▶ WORK ORDER: In the passage below on birth certificates for transgender people, rewrite everything from "Ultimately, the only" down to "be at birth.", substituting "proof of identity" for "identification".

▶ DOCUMENT EXCERPT:
__________________________________________________
Updating this regulation would make it easier for transgender individuals to have consistent legal documents, something that is essential for many who have transitioned from one gender to another. Having inconsistent legal documents can create difficulties for transgender people, as well as make them vulnerable to discrimination and harassment.
Though one may argue that birth certificates are historical documents, it is ultimately more important that birth certificates be accurate. It is already possible for a person to have their birth certificate changed by court order, so clearly, birth certificates are not set in stone. Birth certificates do not always reflect a child's genetic history. For example, children who are conceived using an egg or sperm donor generally do not have the donor listed as a parent on the birth certificate, even though genetically, the donor is one of their parents. When a baby's sex is recorded, it's based on the doctor's best knowledge, usually based on the appearance of the genitals. But we know that intersex individuals are sometimes assigned a sex at birth based on the appearance of their genitals rather than their chromosomes. In the case of transgender people, many feel strongly that they have always been the gender that they identify as. Those who medically transition may change their bodies significantly, meaning that the sex listed on the birth certificate is no longer truly accurate even in a biological sense.
Ultimately, the only people who need to be concerned about a transgender person's medical history or their chromosomes are the transgender individual and their doctors. Birth certificates are most often used as a form of identification, so it is vital that they reflect who a person actually is, not who they were believed to be at birth.
__________________________________________________
▶ SOURCE DATA:
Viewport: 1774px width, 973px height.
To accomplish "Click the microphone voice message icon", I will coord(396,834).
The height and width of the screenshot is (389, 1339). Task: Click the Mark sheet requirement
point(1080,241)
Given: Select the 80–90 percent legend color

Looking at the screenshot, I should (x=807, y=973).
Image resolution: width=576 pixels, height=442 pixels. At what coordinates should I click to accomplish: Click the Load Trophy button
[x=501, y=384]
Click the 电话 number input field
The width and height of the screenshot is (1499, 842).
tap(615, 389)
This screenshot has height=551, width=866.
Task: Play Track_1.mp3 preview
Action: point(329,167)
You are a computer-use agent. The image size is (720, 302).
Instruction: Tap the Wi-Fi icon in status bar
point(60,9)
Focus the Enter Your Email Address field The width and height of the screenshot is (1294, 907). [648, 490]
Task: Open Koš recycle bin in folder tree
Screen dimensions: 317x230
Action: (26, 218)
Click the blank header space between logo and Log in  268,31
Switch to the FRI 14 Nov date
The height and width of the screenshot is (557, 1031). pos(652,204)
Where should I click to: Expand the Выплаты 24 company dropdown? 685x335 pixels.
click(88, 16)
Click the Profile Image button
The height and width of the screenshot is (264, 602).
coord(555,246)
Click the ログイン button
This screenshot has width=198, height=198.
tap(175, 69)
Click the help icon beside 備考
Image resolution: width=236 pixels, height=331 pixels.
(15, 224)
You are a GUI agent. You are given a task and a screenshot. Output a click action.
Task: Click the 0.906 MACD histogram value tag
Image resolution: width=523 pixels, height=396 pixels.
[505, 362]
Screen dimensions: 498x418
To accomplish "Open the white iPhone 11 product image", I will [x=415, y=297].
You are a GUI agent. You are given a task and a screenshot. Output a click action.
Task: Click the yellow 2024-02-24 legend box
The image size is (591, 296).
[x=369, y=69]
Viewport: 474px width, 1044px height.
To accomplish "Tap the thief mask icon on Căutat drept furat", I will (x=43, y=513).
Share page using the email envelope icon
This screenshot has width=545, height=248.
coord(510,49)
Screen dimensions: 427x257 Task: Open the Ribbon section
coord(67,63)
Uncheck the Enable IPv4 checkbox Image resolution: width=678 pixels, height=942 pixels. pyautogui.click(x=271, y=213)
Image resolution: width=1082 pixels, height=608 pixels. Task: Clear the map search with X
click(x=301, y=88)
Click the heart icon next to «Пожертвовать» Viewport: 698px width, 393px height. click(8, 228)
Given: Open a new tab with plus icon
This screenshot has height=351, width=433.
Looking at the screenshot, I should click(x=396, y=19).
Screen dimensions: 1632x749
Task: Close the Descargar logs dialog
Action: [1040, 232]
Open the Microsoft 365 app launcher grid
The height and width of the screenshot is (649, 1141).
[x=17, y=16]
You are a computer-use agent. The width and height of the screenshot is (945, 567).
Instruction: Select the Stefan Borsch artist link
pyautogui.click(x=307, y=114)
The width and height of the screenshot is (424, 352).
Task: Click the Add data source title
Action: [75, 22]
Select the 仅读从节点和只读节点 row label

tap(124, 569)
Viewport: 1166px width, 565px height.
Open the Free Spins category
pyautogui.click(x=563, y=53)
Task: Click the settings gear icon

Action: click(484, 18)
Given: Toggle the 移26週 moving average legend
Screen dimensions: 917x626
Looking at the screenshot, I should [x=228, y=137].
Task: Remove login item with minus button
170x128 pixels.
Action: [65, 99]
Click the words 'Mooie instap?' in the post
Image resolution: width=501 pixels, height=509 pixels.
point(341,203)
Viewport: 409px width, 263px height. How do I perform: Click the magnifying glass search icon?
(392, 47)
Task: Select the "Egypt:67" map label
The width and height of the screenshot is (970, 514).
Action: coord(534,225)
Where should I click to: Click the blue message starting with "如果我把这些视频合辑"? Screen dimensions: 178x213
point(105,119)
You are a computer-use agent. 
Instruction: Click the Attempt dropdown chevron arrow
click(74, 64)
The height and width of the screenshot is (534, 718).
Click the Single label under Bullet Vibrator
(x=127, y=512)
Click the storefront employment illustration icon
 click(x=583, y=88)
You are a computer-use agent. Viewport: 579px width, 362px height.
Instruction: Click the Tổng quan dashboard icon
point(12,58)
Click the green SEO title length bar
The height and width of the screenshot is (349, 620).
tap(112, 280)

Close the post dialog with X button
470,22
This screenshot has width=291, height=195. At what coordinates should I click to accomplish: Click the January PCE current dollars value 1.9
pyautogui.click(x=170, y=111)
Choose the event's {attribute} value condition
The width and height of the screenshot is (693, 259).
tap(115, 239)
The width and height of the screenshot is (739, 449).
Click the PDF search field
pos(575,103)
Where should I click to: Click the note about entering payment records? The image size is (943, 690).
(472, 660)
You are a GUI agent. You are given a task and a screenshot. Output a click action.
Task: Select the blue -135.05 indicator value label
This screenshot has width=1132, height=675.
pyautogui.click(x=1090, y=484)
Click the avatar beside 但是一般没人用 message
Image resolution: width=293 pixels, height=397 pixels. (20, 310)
__________________________________________________
▶ SOLVED PROBLEM:
Ultimately, the only people who need to be concerned about a transgender person's medical history or their chromosomes are the transgender individual and their doctors. Birth certificates are most often used as a form of proof of identity, so it is vital that they reflect who a person actually is, not who they were believed to be at birth.